> Task prompt
Give the records again, word for word.
▽
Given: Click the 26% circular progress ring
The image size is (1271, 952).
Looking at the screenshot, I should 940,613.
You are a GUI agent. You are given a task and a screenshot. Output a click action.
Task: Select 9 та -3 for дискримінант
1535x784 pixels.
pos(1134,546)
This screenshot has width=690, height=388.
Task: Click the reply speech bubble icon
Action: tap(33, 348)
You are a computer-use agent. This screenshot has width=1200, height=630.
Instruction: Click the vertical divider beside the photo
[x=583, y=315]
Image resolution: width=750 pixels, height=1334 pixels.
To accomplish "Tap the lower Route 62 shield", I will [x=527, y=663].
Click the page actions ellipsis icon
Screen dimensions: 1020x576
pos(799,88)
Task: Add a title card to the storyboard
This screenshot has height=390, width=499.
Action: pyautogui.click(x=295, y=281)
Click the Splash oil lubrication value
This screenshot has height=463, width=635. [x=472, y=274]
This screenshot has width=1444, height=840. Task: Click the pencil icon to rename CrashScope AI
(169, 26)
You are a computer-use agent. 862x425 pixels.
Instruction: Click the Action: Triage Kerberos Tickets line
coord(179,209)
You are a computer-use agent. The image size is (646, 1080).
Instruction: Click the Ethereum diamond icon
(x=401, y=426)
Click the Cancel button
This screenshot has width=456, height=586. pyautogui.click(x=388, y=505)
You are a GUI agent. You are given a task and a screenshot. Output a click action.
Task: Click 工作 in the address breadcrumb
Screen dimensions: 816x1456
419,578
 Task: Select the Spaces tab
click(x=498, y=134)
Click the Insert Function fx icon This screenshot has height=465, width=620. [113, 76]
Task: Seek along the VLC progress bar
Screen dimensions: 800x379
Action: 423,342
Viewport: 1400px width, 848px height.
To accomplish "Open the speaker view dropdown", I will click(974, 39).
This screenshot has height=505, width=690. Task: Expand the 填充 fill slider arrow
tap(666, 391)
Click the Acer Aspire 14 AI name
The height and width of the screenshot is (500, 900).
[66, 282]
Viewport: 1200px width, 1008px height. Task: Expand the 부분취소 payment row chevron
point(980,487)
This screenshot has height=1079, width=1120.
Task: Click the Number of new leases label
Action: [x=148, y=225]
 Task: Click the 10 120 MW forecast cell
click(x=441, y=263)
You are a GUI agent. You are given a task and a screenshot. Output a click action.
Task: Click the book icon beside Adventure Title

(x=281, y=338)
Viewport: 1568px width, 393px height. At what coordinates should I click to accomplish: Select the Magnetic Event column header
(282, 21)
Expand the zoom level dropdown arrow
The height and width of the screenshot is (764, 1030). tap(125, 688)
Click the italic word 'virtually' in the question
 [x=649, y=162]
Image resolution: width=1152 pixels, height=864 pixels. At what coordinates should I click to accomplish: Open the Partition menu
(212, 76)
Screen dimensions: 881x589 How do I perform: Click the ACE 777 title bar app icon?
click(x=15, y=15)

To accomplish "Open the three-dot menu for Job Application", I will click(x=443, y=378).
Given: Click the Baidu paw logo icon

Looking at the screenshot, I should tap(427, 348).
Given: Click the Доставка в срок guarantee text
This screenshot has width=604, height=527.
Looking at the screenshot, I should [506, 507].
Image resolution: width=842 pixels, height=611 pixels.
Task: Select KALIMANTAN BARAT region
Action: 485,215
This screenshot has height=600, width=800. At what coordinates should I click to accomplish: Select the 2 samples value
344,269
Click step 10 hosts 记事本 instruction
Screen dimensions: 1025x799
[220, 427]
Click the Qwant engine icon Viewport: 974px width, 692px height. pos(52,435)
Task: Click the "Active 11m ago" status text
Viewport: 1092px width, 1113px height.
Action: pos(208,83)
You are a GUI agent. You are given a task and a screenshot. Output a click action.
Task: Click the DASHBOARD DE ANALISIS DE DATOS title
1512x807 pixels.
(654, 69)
△
> Result for this task
Given: Click the 26% circular progress ring
The image size is (1271, 952).
Looking at the screenshot, I should 940,613.
You are a GUI agent. You are given a task and a screenshot. Output a click action.
Task: Select 9 та -3 for дискримінант
1535x784 pixels.
pos(1134,546)
This screenshot has width=690, height=388.
Task: Click the reply speech bubble icon
Action: tap(33, 348)
You are a computer-use agent. This screenshot has width=1200, height=630.
Instruction: Click the vertical divider beside the photo
[x=583, y=315]
Image resolution: width=750 pixels, height=1334 pixels.
To accomplish "Tap the lower Route 62 shield", I will [x=527, y=663].
Click the page actions ellipsis icon
Screen dimensions: 1020x576
pos(799,88)
Task: Add a title card to the storyboard
This screenshot has height=390, width=499.
Action: pyautogui.click(x=295, y=281)
Click the Splash oil lubrication value
This screenshot has height=463, width=635. [x=472, y=274]
This screenshot has width=1444, height=840. Task: Click the pencil icon to rename CrashScope AI
(169, 26)
You are a computer-use agent. 862x425 pixels.
Instruction: Click the Action: Triage Kerberos Tickets line
coord(179,209)
You are a computer-use agent. The image size is (646, 1080).
Instruction: Click the Ethereum diamond icon
(x=401, y=426)
Click the Cancel button
This screenshot has width=456, height=586. pyautogui.click(x=388, y=505)
You are a GUI agent. You are given a task and a screenshot. Output a click action.
Task: Click 工作 in the address breadcrumb
Screen dimensions: 816x1456
419,578
 Task: Select the Spaces tab
click(x=498, y=134)
Click the Insert Function fx icon This screenshot has height=465, width=620. [113, 76]
Task: Seek along the VLC progress bar
Screen dimensions: 800x379
Action: 423,342
Viewport: 1400px width, 848px height.
To accomplish "Open the speaker view dropdown", I will click(974, 39).
This screenshot has height=505, width=690. Task: Expand the 填充 fill slider arrow
tap(666, 391)
Click the Acer Aspire 14 AI name
The height and width of the screenshot is (500, 900).
[66, 282]
Viewport: 1200px width, 1008px height. Task: Expand the 부분취소 payment row chevron
point(980,487)
This screenshot has height=1079, width=1120.
Task: Click the Number of new leases label
Action: [x=148, y=225]
 Task: Click the 10 120 MW forecast cell
click(x=441, y=263)
You are a GUI agent. You are given a task and a screenshot. Output a click action.
Task: Click the book icon beside Adventure Title

(x=281, y=338)
Viewport: 1568px width, 393px height. At what coordinates should I click to accomplish: Select the Magnetic Event column header
(282, 21)
Expand the zoom level dropdown arrow
The height and width of the screenshot is (764, 1030). tap(125, 688)
Click the italic word 'virtually' in the question
 [x=649, y=162]
Image resolution: width=1152 pixels, height=864 pixels. At what coordinates should I click to accomplish: Open the Partition menu
(212, 76)
Screen dimensions: 881x589 How do I perform: Click the ACE 777 title bar app icon?
click(x=15, y=15)

To accomplish "Open the three-dot menu for Job Application", I will click(x=443, y=378).
Given: Click the Baidu paw logo icon

Looking at the screenshot, I should tap(427, 348).
Given: Click the Доставка в срок guarantee text
This screenshot has width=604, height=527.
Looking at the screenshot, I should [506, 507].
Image resolution: width=842 pixels, height=611 pixels.
Task: Select KALIMANTAN BARAT region
Action: 485,215
This screenshot has height=600, width=800. At what coordinates should I click to accomplish: Select the 2 samples value
344,269
Click step 10 hosts 记事本 instruction
Screen dimensions: 1025x799
[220, 427]
Click the Qwant engine icon Viewport: 974px width, 692px height. pos(52,435)
Task: Click the "Active 11m ago" status text
Viewport: 1092px width, 1113px height.
Action: pos(208,83)
You are a GUI agent. You are given a task and a screenshot. Output a click action.
Task: Click the DASHBOARD DE ANALISIS DE DATOS title
1512x807 pixels.
(654, 69)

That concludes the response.